Зинаида Гиппиус - Язвительные заметки о Царе, Сталине и Муже
В гимназию поступать оказалось поздно (мне было 16 лет), я бы и не выдержала экзамена в последний класс — слитком бессистемны были мои знания. Умела заниматься тем, что нравилось, а к другому до странности была тупа.
Книги — и бесконечные собственные, почти всегда тайные, писания — только это одно меня, главным образом, занимало. Пристрастилась одно время к музыке (мать моя была недурная музыкантша), но потом бросила, чувствуя, что «настоящего» тут не достигну. Характер у меня был живой, немного резкий, но общительный, и отнюдь не чуждалась я «веселья» провинциальной барышни. Но больше всего любила лошадей, верховую езду: ездила далеко в горы.
Летом умер мой дядя. Следующее лето, 1888 года, мы проводили в Боржоме (дачное место около Тифлиса), и там я познакомилась с Д. С. Мережковским.
Меня в то время тифлисская молодежь звала «поэтессой». Молодежь неуниверситетского города — это или выпускные гимназисты, или офицеры. Но офицеры у нас не бывали, они мне казались более грубыми и тупыми, нежели гимназисты, с которыми мы вместе увлекались едва умершим Надсоном; многие из них, как и я, тоже писали стихи. К тому же это были все товарищи моего двоюродного брата, с которым я очень дружила.
Д. С. Мережковский в то время только что издал первую книжку своих стихотворений. Они мне не нравились, как ему не нравились мои, не напечатанные, но заученные наизусть некоторыми из моих друзей. Как я ни увлекалась Надсоном, — писать «под Надсона» не умела и сама стихи свои не очень любила. Да они, действительно, были довольно слабы и дики.
На почве литературы мы много спорили и даже ссорились с Мережковским.
Он уехал в Петербург в сентябре. В ноябре, когда мне исполнилось 19 лет, вернулся в Тифлис; через два месяца, 8-го января 1889 года, мы обвенчались и уехали в Петербург.

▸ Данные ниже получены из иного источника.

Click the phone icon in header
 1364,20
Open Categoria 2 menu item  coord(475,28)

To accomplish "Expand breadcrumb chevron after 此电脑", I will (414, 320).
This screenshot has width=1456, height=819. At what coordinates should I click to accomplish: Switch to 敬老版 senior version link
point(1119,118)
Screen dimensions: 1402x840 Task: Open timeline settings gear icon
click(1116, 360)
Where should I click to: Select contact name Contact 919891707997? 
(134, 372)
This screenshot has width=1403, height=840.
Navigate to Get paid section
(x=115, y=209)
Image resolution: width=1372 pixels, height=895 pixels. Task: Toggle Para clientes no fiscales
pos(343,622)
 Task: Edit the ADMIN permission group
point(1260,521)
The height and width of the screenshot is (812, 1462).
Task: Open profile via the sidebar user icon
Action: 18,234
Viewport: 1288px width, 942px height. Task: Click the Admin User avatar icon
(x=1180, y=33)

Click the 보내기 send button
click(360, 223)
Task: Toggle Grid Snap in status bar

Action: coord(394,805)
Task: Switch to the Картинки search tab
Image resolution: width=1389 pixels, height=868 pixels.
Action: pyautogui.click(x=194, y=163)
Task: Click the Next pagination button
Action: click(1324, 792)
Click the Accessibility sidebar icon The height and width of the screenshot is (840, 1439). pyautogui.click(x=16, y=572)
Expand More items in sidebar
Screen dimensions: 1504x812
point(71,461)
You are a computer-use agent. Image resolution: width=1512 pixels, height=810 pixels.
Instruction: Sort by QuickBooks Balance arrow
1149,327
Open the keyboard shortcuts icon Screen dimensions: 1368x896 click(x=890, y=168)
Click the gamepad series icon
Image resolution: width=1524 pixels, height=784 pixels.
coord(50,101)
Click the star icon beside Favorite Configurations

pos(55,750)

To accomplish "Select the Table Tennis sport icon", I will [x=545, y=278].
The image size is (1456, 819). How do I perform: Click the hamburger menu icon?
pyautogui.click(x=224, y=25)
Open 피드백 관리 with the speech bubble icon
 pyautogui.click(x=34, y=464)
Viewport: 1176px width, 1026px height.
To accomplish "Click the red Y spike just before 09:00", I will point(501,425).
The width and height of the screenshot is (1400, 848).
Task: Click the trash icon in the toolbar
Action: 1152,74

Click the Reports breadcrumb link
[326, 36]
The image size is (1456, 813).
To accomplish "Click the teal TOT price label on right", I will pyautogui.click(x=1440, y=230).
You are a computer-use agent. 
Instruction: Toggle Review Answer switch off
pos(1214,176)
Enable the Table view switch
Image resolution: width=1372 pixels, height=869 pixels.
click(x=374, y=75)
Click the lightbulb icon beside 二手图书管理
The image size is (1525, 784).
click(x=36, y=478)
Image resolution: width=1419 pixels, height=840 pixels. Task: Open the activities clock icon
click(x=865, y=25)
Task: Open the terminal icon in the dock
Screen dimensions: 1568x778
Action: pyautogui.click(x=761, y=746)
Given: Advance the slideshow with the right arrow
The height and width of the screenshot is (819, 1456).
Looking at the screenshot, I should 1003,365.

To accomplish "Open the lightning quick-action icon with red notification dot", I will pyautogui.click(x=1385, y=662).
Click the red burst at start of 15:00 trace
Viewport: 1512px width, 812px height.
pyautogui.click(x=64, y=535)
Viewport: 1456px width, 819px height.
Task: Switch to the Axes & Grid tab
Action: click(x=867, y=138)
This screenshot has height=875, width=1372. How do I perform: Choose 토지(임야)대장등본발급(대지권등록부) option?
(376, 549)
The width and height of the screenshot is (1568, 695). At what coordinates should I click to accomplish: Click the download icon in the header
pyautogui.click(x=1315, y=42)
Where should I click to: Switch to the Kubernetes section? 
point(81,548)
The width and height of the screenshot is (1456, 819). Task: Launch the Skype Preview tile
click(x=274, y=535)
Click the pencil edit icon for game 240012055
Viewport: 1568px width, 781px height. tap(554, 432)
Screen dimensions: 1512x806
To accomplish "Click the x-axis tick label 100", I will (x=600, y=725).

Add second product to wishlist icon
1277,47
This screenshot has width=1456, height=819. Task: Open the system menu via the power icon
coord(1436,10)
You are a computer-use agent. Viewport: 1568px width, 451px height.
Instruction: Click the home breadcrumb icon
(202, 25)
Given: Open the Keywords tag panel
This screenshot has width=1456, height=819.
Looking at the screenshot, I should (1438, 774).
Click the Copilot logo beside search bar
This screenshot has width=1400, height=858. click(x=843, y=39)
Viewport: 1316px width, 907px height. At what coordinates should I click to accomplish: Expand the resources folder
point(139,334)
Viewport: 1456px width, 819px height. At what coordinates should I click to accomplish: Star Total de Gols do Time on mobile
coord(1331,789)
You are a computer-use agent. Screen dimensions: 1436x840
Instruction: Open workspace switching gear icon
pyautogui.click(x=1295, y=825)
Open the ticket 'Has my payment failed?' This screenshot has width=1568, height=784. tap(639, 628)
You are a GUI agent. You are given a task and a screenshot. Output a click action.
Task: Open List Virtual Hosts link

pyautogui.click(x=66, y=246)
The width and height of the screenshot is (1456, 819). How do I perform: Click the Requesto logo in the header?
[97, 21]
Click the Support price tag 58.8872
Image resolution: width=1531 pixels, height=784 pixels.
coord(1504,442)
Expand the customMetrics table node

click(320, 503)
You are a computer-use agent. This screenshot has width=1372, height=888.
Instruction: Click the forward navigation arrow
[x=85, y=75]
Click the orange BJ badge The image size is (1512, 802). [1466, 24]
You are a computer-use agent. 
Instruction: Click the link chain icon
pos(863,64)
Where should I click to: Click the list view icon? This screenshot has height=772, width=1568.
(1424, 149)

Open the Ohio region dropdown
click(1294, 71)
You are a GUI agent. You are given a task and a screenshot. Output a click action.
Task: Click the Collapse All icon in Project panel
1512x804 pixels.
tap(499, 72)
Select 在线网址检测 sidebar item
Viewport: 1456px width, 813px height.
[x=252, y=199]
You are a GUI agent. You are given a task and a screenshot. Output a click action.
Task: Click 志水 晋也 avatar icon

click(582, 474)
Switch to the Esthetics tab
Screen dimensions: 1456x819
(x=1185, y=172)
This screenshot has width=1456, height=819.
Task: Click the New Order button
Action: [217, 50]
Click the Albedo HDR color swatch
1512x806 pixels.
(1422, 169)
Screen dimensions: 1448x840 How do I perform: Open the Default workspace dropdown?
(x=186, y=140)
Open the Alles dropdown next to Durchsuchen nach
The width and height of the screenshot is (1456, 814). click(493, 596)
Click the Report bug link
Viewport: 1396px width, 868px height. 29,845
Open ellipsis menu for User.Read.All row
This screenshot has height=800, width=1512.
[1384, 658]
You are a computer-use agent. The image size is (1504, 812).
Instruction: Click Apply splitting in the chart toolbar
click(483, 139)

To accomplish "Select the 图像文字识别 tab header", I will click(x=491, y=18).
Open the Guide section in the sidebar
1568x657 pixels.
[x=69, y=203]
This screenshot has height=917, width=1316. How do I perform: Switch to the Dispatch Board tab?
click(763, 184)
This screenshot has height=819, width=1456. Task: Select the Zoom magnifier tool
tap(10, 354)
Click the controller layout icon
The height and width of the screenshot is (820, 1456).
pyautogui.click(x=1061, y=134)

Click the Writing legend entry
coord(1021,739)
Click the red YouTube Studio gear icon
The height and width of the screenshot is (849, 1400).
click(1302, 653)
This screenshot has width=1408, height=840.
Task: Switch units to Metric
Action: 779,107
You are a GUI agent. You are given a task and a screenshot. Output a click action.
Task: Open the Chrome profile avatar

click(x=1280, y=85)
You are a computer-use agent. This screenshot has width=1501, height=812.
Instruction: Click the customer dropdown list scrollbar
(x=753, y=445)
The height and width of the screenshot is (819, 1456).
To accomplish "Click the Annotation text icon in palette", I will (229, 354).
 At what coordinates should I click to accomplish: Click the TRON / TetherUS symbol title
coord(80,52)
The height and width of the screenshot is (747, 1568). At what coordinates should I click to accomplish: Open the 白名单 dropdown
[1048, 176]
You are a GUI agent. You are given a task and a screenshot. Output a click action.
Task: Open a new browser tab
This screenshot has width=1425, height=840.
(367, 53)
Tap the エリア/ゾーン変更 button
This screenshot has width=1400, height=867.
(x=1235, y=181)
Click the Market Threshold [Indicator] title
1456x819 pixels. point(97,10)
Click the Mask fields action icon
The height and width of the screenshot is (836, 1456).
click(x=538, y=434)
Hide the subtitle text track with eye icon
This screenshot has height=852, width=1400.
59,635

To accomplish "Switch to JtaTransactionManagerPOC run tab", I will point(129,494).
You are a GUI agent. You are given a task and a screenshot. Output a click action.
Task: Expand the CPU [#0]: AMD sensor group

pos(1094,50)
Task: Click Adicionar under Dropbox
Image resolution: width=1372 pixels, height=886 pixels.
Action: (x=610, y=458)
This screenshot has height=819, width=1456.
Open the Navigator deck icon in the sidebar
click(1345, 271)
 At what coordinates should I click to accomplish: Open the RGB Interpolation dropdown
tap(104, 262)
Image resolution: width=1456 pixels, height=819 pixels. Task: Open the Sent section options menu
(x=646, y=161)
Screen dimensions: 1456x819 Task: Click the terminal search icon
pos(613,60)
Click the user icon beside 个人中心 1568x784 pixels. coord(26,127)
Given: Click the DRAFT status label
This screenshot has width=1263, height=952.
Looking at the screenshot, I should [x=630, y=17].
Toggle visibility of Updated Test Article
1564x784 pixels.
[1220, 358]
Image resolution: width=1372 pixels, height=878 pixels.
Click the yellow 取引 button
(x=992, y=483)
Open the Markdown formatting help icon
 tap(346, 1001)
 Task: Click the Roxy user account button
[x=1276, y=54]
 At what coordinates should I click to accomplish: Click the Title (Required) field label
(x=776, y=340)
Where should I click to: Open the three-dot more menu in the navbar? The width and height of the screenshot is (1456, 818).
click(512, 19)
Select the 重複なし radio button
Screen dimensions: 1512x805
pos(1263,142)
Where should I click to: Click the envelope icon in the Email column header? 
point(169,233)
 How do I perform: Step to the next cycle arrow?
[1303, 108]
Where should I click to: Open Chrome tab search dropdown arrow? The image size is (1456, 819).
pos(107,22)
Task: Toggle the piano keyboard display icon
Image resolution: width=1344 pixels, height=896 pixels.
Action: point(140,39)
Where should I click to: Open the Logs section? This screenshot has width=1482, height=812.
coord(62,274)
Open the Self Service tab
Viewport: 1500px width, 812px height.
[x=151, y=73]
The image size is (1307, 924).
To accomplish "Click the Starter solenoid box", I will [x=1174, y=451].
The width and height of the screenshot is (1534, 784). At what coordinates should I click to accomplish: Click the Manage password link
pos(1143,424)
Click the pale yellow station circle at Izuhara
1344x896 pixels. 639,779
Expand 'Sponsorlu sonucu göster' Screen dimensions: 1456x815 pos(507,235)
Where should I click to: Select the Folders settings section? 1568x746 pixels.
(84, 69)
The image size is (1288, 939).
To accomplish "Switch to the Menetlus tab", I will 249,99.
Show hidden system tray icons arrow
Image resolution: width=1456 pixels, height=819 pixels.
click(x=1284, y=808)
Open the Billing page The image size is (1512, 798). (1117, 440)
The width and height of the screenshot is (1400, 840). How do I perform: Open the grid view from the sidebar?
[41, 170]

Стихи мои в первый раз появились в печати в ноябре 1888 г. в «Северном Вестнике», за подписью 3. Г.
Вслед за нашим отъездом уехала из Тифлиса и моя мать с семьей, сначала в Москву, а потом в Петербург (где и скончалась в 1903 г.).
Дальнейшая жизнь моя в Петербурге, литературная деятельность, литературные круги, мои встречи и отношения с писателями за двадцать с лишком лет — все это могло бы послужить темой для мемуаров и мало годится для автобиографической заметки.
За все протекшие годы мы с Мережковским никогда не расставались.
Много путешествовали. Жили в Риме. Два раза были в Турции, в Греции.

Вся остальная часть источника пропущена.